I'm optimistic that my motivation is about to get better- I finally broke down and spent my meager tax refund on a BodyBugg. I think it will help me get a real idea of what my calorie burn is, and help hold me accountable for logging my intake. Since I was sedentary after the leg surgery for so long, I think I've lost an incredible amount of muscle mass. I thought that with my mom gifting me a gym membership that I'd be working out more and rebuilding that muscle mass, but its coming along much more slowly than I want, of course. I think the calorie counters on the gym equipment and available online are not accurate for me and my post-injury status.

So I'm excited, and I keep checking UPS to see where it is. It should arrive tomorrow. I'm going to struggle with not staying up all night to read up on it- and I have TONS of things to get done tomorrow and the next day. So wish me luck with finding balance between setting up my new toy and taking care of my obligations! Plus add in the attraction of all 11 library books I have checked out, and I'm trying to get done reading them before they are due- I'm already turning in "I am Number 4" 5 days late. Ooops!

Anyways, all this to say that while I'm not particularly excited about returning to work, I am looking forward to earning money again, to put towards IUI. I lose the weight I gained with the leg, and the additional 30 pounds the RE wanted off so I can start a last ditch effort to have a baby before I get too old. My ovaries are approaching 41, so its getting close to do or die time.

Sunday, January 9, 2011

Only the digits change

I have no idea what I'm doing in this space. In these spaces. This blog, this world, this life. I have no forward motion anymore- my life centers around my fucking leg, my patient dog, and the DVR. I realized that I have been in pain for about 6 months now. I could up my vicodin, but the pain never completely goes away, just the 'edge' is taken off.
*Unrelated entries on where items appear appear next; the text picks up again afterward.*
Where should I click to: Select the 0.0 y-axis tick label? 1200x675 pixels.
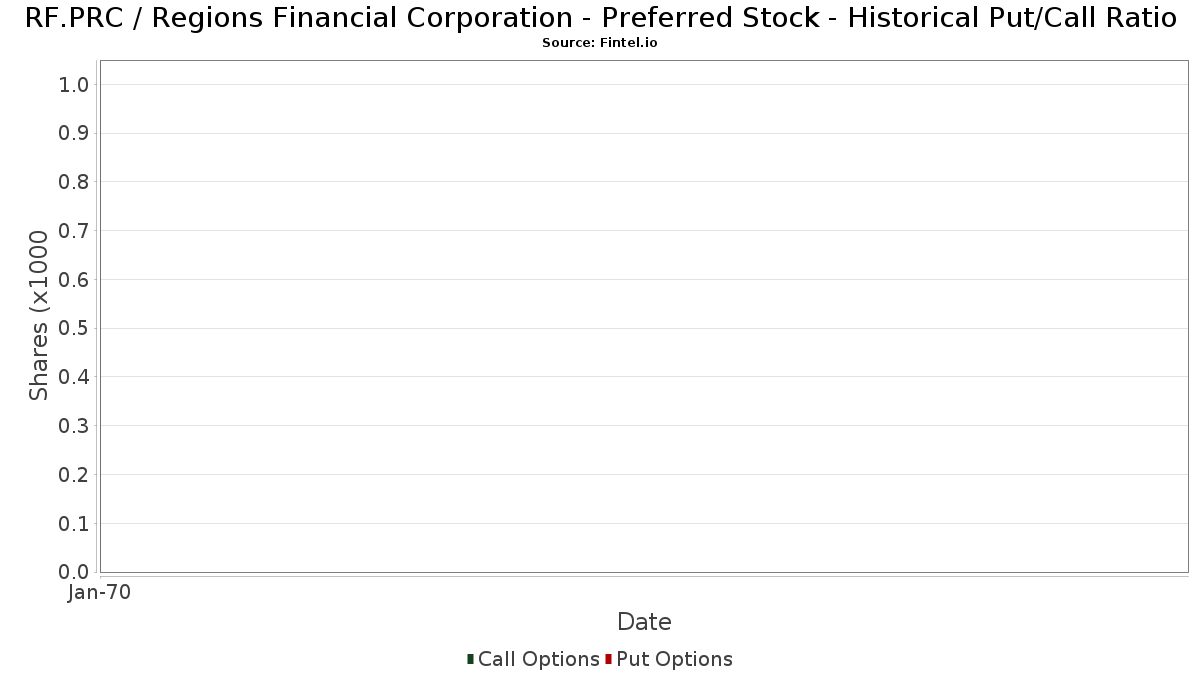click(x=75, y=572)
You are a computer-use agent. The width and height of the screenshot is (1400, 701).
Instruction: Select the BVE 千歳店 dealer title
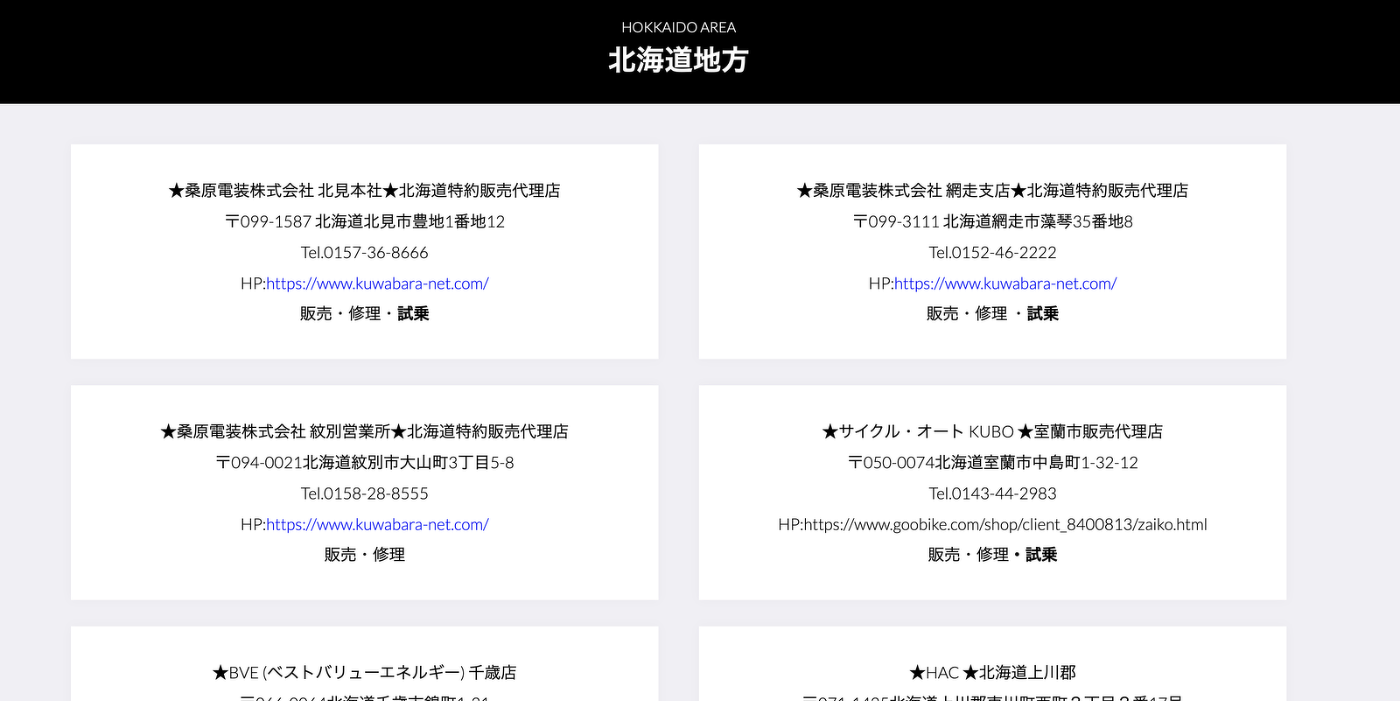[x=364, y=672]
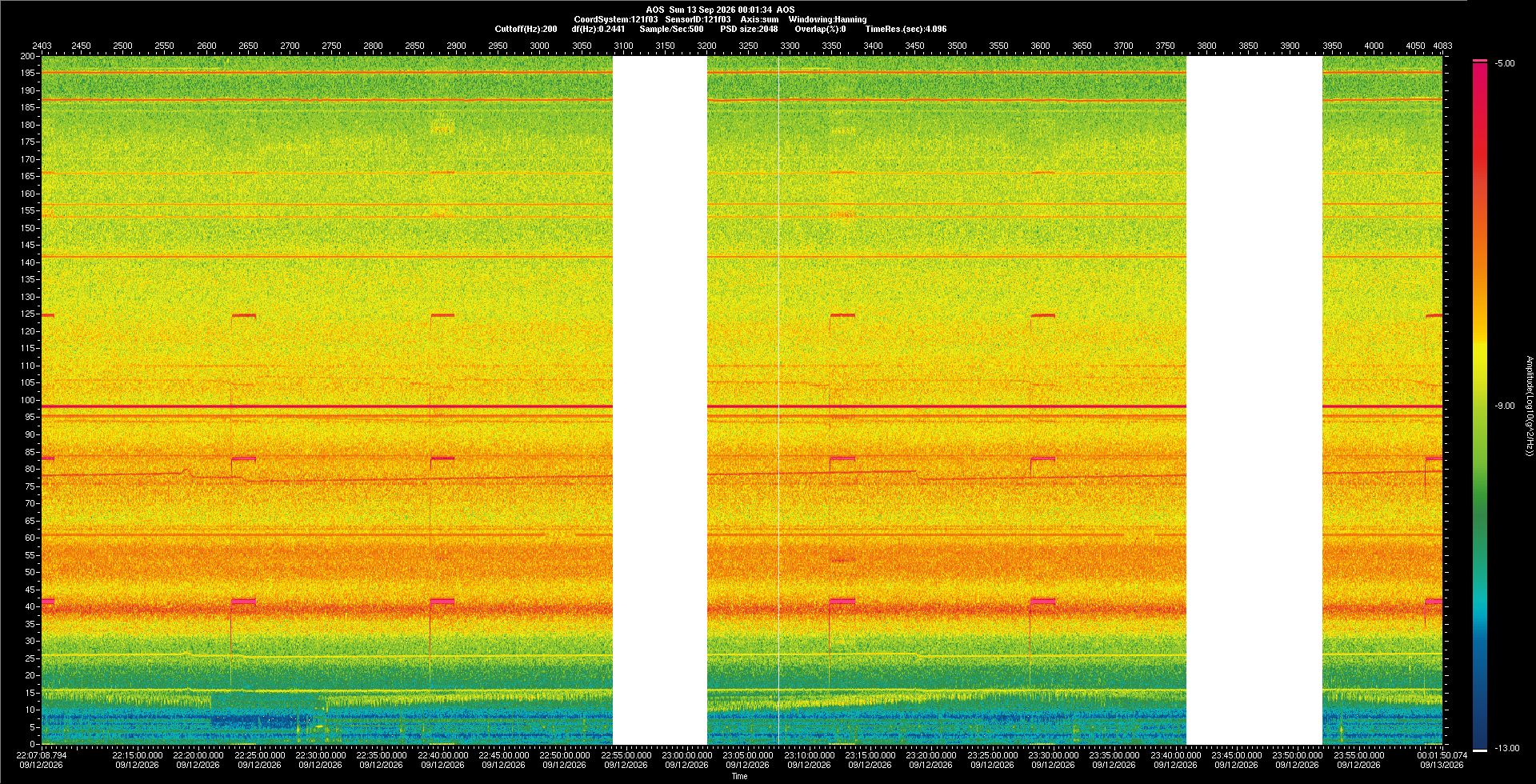Screen dimensions: 1536x784
Task: Click the vertical Amplitude axis title beside the colorbar
Action: (1529, 406)
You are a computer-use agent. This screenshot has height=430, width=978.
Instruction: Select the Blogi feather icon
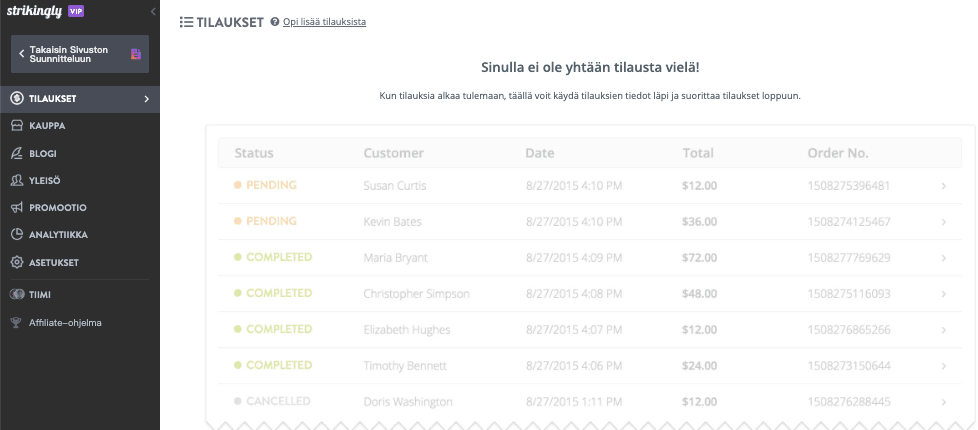click(17, 154)
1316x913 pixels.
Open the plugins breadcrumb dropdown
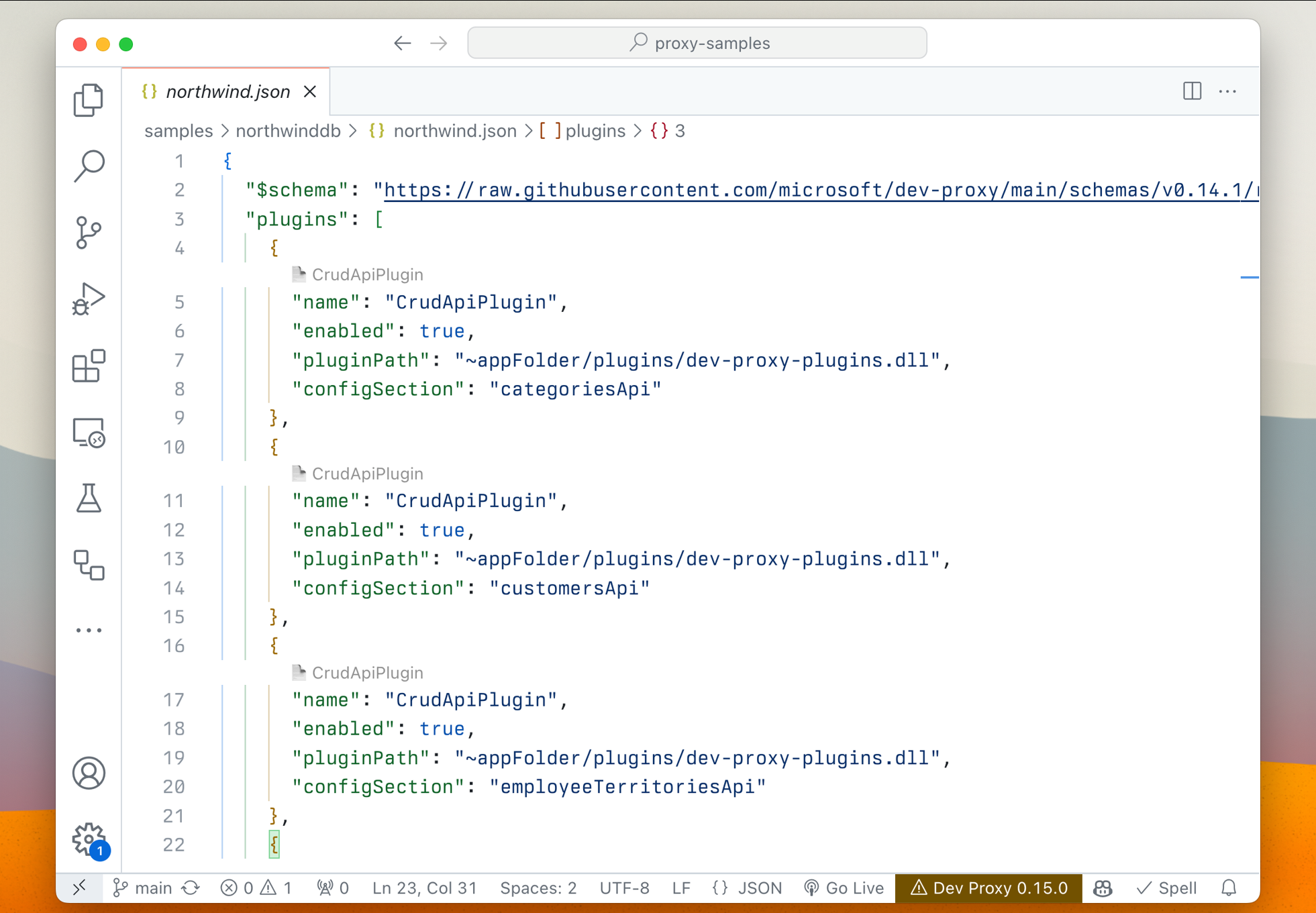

I walk so slowly and it frustrates me. To the point where I wish I were back in the comfort and confines of my house. If I don't push myself to walk, then I will never get past this point. But its difficult for me to force myself to do something for my own good, if there's no immediate reward. I have no drive to do anything that doesn't feel good to me right then.

I think this goes hand in hand with my lack of self control, too. If I have soda or junkfood in the house, I will drink them one after the other, even if I tell myself I should only have one per day or whatever the self imposed limit is- whatever I think it "should" be. I can't adhere to any self imposed rules I set up for myself. When it comes to sugar, I'm a 3 year old kid. With no parent to tell her no.

I can tell myself I need to journal, and that I want to, but after my first entry, I haven't been back. I want to regain some of my writing skill ( did I ever really have any?) and practice it here, but I go for months without writing anything more taxing than a grocery list. This would be ok if I were out IRL living it, but again, I'm stuck in the lame ass leg rut, complaining about having nothing to do, or lacking the stamina to do anything, so I could be here updating, but I'm not. I've been off work for six long months, and I have nothing to show for it.

I don't even know why I still bother trying.